Toplam Sayfa Görüntüleme Sayısı

24 Haziran 2011 Cuma

AHLAK ÇARŞISI

• Dostoyevski’ye ahlak nerdedir diye sorsalardı; suçtan önce, cezadan çok sonradır, derdi. Schopenhauer’e sorsalardı; ızdırap ile sıkıntı arasındadır, derdi. Bukowski’ye sorsalar; defolun buradan, derdi. Bana sordular; devletime sormalıyım, dedim.


• Bırakalım da dergiler, kitaplar sadece okunmaya değer olmadıkları için kapansın, batsın ve satılmasın. Utanılacak şeylerin ne olduğuna kendisi karar verecek çocuklar ve gençler yetiştirelim. Onları ağır çantalardan, karlı yollardan ve paslanmış kaydıraklardan kurtaralım önce. Ellerine makas değil, kalem verelim.


• Yasaklar suç pazarını büyütmüyor olsaydı kokainin leblebi tozundan farkı olmazdı. Yoksa, teoride ikisi de soluk borusuna kaçtığında ölümcül olabiliyor. Yasaklamak çözüm olsaydı, ahmakları yasaklar kurtulurduk. Oysa yapmamız gereken şey toplatmak, yakmak ya da üstünde tepinmek değil.
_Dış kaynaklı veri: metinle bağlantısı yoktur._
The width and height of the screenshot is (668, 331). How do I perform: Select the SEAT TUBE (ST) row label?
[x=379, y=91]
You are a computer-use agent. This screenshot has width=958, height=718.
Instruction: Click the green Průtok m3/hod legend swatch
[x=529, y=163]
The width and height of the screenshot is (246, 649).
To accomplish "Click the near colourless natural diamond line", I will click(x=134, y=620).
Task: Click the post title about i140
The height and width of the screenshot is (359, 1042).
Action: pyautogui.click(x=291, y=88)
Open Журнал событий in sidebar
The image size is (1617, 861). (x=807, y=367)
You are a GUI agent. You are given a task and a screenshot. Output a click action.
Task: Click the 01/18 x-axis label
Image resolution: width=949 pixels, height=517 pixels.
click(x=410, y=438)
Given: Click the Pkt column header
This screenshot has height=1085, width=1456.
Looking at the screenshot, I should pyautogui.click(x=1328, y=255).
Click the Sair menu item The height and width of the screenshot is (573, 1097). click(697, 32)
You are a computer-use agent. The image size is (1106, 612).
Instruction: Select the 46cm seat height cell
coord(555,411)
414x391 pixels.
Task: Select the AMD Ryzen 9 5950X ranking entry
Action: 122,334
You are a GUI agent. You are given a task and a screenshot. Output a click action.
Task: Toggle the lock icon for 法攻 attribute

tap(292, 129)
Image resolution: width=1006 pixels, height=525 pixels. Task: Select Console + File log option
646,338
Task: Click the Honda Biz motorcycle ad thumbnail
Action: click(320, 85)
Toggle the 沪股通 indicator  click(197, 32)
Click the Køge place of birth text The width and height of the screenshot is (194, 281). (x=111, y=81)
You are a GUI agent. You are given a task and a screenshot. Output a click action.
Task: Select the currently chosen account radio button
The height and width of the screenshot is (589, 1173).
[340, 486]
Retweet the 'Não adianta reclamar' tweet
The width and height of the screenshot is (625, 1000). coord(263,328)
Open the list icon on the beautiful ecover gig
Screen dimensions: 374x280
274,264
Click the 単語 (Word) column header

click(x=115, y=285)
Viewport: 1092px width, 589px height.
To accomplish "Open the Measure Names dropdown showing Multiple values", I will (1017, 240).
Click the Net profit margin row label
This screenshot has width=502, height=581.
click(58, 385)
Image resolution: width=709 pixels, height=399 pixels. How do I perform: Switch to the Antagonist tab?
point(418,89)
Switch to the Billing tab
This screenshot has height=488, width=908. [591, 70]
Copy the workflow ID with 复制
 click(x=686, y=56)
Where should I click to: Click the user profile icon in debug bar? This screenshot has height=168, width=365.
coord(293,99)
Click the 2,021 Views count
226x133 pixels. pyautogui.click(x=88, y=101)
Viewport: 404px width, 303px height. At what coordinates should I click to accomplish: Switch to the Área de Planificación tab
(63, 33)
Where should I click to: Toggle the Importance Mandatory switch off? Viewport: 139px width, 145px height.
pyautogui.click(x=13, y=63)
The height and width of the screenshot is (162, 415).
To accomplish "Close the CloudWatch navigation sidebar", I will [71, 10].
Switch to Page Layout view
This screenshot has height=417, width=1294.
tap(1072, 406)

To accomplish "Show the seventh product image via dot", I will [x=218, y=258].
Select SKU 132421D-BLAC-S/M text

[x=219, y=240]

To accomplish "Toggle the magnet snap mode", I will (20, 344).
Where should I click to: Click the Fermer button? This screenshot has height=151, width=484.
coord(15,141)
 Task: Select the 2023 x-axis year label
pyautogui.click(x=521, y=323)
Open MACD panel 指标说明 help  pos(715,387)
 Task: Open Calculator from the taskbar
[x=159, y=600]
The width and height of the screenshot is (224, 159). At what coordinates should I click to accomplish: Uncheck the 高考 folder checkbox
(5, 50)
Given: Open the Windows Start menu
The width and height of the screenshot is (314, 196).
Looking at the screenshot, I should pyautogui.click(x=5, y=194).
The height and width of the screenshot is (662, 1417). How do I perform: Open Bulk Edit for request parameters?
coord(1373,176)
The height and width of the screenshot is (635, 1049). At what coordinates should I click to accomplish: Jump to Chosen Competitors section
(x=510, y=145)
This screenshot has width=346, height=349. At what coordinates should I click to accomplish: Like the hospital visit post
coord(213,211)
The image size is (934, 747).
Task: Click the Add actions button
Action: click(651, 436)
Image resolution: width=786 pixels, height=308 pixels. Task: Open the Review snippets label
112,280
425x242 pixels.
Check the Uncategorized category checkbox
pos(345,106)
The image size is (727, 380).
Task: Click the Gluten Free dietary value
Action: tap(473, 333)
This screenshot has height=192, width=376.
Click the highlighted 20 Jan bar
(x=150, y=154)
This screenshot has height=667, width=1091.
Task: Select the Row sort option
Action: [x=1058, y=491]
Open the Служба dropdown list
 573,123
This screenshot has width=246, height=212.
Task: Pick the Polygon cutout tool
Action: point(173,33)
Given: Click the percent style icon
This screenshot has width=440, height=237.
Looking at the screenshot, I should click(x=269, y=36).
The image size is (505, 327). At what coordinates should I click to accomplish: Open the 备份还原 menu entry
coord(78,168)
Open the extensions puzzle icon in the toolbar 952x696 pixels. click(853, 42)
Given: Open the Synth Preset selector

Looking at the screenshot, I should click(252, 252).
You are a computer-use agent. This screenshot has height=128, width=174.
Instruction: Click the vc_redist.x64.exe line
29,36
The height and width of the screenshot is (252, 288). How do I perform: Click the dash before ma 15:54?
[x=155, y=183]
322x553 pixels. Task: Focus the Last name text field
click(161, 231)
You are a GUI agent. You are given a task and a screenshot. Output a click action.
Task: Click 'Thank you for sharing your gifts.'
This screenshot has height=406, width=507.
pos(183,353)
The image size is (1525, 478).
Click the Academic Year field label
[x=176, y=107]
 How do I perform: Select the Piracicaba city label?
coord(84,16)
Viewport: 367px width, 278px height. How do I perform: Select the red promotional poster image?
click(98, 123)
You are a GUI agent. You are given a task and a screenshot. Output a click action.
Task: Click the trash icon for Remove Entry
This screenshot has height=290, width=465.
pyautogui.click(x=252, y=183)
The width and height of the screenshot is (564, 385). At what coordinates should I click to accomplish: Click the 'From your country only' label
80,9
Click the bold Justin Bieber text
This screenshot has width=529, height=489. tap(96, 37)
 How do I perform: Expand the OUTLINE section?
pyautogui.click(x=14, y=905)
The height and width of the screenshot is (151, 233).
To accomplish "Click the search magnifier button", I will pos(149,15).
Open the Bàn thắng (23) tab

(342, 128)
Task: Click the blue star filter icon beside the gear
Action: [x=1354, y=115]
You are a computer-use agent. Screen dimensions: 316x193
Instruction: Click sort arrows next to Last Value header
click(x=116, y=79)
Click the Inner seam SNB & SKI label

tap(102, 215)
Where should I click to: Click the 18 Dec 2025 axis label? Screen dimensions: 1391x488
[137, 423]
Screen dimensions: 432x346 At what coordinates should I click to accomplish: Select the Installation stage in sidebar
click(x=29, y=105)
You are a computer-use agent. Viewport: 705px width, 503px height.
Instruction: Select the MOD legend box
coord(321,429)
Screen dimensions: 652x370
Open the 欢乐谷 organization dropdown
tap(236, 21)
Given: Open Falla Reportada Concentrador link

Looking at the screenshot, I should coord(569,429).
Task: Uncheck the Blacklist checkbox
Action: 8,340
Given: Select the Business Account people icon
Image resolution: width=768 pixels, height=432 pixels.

Sınır diye bize öğretilmiş köşe noktalarının yeni belirleyici akıllarını büyük akıllar yapmak. O akılları kendi kendine ölçüp biçebilecek, kendi söküğünü dikebilecek terzilere dönüştürmek.

• Ahlak otobüsü, evrenin hiçbir yerinde, karakol veya mahkeme salonundan yolcu almamıştır. Ahlakın durağı yeşermiş kalplerdir, yosun tutmuş kanunlar değil. Ahlak en çok kalbin kombisiyle ısınan, zihnin izolasyonuyla şenlenen evlerde, parklarda, kreşlerde ve mutfaklarda göründü. Eğitilmeyen bir kafa bırakın ahlakı, cebindeki nane şekerine bile sahip çıkamaz.